(Collected data entries)
[Start of Attachment]

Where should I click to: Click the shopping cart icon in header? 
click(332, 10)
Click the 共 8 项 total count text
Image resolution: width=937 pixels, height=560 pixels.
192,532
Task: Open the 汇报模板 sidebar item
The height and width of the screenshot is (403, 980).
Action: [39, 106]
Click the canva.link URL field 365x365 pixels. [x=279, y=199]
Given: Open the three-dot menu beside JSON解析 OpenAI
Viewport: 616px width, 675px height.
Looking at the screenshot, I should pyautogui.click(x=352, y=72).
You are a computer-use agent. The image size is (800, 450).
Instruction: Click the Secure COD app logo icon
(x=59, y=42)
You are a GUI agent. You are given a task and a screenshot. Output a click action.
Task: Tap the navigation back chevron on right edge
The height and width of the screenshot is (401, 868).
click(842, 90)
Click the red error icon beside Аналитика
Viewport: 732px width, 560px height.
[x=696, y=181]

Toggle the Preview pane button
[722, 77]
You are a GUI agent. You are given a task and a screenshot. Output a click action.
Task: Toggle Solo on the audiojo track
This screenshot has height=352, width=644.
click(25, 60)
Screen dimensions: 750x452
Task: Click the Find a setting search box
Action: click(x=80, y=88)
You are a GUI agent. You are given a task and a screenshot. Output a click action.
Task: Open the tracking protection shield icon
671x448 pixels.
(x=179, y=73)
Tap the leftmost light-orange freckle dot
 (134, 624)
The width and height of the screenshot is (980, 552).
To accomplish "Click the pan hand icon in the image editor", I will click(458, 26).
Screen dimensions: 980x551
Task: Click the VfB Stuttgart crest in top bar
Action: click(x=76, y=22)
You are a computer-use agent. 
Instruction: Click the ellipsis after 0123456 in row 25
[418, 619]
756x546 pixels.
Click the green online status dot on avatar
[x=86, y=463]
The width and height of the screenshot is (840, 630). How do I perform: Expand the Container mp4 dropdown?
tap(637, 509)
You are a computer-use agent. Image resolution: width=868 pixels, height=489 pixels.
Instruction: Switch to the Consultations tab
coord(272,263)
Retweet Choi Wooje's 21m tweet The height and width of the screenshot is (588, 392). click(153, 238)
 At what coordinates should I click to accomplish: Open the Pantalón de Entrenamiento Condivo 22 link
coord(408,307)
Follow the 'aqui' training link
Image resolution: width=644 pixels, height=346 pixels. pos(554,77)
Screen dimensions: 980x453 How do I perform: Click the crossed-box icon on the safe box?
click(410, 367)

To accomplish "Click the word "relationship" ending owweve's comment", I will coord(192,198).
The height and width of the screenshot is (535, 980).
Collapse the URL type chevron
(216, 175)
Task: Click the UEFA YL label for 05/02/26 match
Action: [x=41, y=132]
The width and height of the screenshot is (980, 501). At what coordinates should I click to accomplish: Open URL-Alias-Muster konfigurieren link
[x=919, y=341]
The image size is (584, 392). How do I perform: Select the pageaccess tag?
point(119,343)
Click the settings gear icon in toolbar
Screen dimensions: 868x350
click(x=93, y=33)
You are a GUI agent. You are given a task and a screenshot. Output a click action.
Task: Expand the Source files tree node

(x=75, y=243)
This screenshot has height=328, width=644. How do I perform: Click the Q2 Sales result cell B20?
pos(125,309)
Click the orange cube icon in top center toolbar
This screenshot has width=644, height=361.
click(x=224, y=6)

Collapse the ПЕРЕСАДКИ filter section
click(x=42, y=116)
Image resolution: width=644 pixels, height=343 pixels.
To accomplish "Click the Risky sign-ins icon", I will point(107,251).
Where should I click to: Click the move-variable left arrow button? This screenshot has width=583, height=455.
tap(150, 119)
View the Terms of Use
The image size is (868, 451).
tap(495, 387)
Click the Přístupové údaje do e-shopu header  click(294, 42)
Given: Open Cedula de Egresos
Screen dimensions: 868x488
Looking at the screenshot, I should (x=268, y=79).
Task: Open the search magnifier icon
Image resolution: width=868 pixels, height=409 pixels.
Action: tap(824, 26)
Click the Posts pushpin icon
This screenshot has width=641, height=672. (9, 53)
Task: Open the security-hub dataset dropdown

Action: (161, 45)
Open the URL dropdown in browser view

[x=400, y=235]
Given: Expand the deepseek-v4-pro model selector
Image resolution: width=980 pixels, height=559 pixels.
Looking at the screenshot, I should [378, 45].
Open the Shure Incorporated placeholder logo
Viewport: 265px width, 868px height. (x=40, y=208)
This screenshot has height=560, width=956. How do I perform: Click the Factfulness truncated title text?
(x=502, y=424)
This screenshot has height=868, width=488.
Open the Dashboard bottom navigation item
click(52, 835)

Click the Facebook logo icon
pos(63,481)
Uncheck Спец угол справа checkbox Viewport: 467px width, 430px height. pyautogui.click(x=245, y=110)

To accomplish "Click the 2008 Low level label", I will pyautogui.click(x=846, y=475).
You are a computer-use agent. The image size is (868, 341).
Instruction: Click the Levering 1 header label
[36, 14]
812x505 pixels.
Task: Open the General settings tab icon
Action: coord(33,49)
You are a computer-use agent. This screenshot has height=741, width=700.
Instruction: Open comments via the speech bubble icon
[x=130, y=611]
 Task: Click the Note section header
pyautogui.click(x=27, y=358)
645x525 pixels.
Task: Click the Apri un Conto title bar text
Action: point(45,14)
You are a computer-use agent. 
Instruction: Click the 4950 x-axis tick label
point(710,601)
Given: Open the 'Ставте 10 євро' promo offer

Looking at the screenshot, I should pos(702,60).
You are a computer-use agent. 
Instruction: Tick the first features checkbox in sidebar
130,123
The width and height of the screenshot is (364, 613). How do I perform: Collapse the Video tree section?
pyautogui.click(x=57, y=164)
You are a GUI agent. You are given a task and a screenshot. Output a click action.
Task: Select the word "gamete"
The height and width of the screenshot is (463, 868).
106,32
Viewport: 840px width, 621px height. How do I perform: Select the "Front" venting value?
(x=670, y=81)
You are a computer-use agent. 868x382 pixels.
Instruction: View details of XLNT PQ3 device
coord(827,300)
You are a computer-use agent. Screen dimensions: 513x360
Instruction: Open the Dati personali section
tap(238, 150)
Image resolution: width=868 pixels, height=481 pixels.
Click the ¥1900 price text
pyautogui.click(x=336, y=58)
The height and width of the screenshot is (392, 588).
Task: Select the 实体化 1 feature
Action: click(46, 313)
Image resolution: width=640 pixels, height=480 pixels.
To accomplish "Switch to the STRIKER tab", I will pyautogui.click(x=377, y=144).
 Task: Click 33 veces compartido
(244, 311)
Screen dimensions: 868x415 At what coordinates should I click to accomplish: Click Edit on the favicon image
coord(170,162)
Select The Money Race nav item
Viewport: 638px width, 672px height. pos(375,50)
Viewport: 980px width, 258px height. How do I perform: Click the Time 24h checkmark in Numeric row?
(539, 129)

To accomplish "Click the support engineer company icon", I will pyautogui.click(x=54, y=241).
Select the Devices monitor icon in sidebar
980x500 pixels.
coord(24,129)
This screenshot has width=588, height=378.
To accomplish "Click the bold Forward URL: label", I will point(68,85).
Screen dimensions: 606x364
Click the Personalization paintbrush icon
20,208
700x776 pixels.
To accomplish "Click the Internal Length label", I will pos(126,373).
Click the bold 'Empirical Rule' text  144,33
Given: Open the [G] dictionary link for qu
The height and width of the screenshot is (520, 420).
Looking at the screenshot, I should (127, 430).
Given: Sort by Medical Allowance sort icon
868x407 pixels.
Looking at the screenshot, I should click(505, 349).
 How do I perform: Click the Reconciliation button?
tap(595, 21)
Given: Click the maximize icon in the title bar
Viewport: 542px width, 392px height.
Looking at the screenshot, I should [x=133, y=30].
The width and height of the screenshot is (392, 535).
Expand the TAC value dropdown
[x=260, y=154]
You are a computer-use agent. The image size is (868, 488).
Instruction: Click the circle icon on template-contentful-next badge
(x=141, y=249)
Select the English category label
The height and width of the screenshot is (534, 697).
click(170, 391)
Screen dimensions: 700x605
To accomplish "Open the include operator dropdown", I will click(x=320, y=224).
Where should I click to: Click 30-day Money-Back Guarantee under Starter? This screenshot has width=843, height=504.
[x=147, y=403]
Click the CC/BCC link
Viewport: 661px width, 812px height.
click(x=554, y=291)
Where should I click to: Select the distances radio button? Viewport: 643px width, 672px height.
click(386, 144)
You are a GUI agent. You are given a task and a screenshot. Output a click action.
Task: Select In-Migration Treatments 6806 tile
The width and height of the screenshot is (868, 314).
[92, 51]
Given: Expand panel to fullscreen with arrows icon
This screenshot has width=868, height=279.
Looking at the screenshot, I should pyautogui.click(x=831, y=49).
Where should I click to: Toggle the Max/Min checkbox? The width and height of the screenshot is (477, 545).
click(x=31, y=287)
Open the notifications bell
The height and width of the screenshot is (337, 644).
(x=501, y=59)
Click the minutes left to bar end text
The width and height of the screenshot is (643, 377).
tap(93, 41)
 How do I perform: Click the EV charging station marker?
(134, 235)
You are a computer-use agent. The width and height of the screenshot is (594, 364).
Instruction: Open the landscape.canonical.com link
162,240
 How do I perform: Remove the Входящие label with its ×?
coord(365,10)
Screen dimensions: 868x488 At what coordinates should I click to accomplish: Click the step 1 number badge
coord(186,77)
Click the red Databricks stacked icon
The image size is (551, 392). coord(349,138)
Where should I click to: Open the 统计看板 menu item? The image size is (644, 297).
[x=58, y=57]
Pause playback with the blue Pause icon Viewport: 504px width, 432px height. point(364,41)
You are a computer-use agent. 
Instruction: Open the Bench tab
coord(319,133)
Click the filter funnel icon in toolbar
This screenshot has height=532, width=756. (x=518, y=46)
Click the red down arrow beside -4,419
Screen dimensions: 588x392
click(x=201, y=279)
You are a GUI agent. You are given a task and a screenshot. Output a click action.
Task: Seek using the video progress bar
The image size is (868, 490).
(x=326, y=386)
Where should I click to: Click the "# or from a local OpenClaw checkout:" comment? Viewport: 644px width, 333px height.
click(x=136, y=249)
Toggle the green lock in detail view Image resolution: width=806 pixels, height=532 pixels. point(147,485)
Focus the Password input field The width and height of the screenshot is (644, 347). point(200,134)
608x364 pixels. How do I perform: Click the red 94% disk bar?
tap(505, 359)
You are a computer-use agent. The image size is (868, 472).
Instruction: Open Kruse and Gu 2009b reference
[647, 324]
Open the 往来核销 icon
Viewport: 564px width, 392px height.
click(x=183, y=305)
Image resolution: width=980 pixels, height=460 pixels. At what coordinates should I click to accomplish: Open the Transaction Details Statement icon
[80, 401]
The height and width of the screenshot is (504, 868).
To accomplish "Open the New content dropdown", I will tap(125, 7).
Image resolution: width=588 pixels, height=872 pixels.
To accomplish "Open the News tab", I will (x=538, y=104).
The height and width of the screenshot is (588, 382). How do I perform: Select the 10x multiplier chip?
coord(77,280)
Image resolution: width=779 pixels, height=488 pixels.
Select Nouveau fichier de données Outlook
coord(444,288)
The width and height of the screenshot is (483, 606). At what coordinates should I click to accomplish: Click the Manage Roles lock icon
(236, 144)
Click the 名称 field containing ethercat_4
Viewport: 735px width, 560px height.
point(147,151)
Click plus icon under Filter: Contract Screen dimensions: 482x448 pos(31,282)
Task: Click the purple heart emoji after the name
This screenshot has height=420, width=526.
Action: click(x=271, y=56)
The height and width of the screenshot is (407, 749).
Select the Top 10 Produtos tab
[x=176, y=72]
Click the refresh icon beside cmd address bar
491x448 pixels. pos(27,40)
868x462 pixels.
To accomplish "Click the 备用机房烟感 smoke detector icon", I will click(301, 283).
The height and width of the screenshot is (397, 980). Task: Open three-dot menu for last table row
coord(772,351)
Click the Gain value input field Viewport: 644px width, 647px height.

[End of Attachment]

* [PROBLEM TO WORK ON]:
Your answer must be the lines above from the one containing "View the Terms of Use" to the one containing "You are a computer-use agent. The image size is (868, 341).", both included, restated word for word.

* [OUTPUT OF THE EXERCISE]:
View the Terms of Use
The image size is (868, 451).
tap(495, 387)
Click the Přístupové údaje do e-shopu header  click(294, 42)
Given: Open Cedula de Egresos
Screen dimensions: 868x488
Looking at the screenshot, I should (x=268, y=79).
Task: Open the search magnifier icon
Image resolution: width=868 pixels, height=409 pixels.
Action: tap(824, 26)
Click the Posts pushpin icon
This screenshot has width=641, height=672. (9, 53)
Task: Open the security-hub dataset dropdown

Action: (161, 45)
Open the URL dropdown in browser view

[x=400, y=235]
Given: Expand the deepseek-v4-pro model selector
Image resolution: width=980 pixels, height=559 pixels.
Looking at the screenshot, I should [378, 45].
Open the Shure Incorporated placeholder logo
Viewport: 265px width, 868px height. (x=40, y=208)
This screenshot has height=560, width=956. How do I perform: Click the Factfulness truncated title text?
(x=502, y=424)
This screenshot has height=868, width=488.
Open the Dashboard bottom navigation item
click(52, 835)

Click the Facebook logo icon
pos(63,481)
Uncheck Спец угол справа checkbox Viewport: 467px width, 430px height. pyautogui.click(x=245, y=110)

To accomplish "Click the 2008 Low level label", I will pyautogui.click(x=846, y=475).
You are a computer-use agent. The image size is (868, 341).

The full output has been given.